Provided information: Begin

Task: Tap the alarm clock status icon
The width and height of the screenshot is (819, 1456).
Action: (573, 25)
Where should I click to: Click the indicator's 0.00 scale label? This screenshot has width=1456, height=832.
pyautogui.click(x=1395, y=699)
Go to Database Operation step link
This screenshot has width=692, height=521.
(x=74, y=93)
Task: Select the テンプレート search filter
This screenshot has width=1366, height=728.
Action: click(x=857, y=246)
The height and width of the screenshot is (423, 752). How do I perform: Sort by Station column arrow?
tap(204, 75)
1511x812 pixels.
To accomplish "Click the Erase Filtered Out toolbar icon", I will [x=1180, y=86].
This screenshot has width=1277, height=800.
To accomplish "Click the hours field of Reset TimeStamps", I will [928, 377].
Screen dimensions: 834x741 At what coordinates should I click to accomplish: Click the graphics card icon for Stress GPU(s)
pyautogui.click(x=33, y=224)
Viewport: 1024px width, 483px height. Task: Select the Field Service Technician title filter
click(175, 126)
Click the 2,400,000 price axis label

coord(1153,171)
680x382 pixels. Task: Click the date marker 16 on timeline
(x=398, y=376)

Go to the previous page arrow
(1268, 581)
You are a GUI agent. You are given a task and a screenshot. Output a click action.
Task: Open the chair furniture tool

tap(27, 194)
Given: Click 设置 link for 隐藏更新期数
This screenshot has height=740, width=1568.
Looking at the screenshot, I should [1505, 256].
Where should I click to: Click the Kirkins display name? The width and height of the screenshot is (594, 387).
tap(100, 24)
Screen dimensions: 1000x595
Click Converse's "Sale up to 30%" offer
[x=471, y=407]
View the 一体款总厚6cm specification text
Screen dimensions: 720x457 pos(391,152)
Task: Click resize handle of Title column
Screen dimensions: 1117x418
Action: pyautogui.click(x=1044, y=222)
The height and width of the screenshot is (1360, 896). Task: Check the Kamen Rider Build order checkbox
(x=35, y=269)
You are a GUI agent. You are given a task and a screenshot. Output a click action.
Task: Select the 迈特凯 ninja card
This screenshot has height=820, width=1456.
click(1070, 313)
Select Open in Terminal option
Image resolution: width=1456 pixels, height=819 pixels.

Provided information: End

A verbatim copy of all the entries is the expected result.

Solution for this problem =>
Task: Tap the alarm clock status icon
The width and height of the screenshot is (819, 1456).
Action: (573, 25)
Where should I click to: Click the indicator's 0.00 scale label? This screenshot has width=1456, height=832.
pyautogui.click(x=1395, y=699)
Go to Database Operation step link
This screenshot has width=692, height=521.
(x=74, y=93)
Task: Select the テンプレート search filter
This screenshot has width=1366, height=728.
Action: click(x=857, y=246)
The height and width of the screenshot is (423, 752). How do I perform: Sort by Station column arrow?
tap(204, 75)
1511x812 pixels.
To accomplish "Click the Erase Filtered Out toolbar icon", I will [x=1180, y=86].
This screenshot has width=1277, height=800.
To accomplish "Click the hours field of Reset TimeStamps", I will [928, 377].
Screen dimensions: 834x741 At what coordinates should I click to accomplish: Click the graphics card icon for Stress GPU(s)
pyautogui.click(x=33, y=224)
Viewport: 1024px width, 483px height. Task: Select the Field Service Technician title filter
click(175, 126)
Click the 2,400,000 price axis label

coord(1153,171)
680x382 pixels. Task: Click the date marker 16 on timeline
(x=398, y=376)

Go to the previous page arrow
(1268, 581)
You are a GUI agent. You are given a task and a screenshot. Output a click action.
Task: Open the chair furniture tool

tap(27, 194)
Given: Click 设置 link for 隐藏更新期数
This screenshot has height=740, width=1568.
Looking at the screenshot, I should [1505, 256].
Where should I click to: Click the Kirkins display name? The width and height of the screenshot is (594, 387).
tap(100, 24)
Screen dimensions: 1000x595
Click Converse's "Sale up to 30%" offer
[x=471, y=407]
View the 一体款总厚6cm specification text
Screen dimensions: 720x457 pos(391,152)
Task: Click resize handle of Title column
Screen dimensions: 1117x418
Action: pyautogui.click(x=1044, y=222)
The height and width of the screenshot is (1360, 896). Task: Check the Kamen Rider Build order checkbox
(x=35, y=269)
You are a GUI agent. You are given a task and a screenshot. Output a click action.
Task: Select the 迈特凯 ninja card
This screenshot has height=820, width=1456.
click(1070, 313)
Select Open in Terminal option
Image resolution: width=1456 pixels, height=819 pixels.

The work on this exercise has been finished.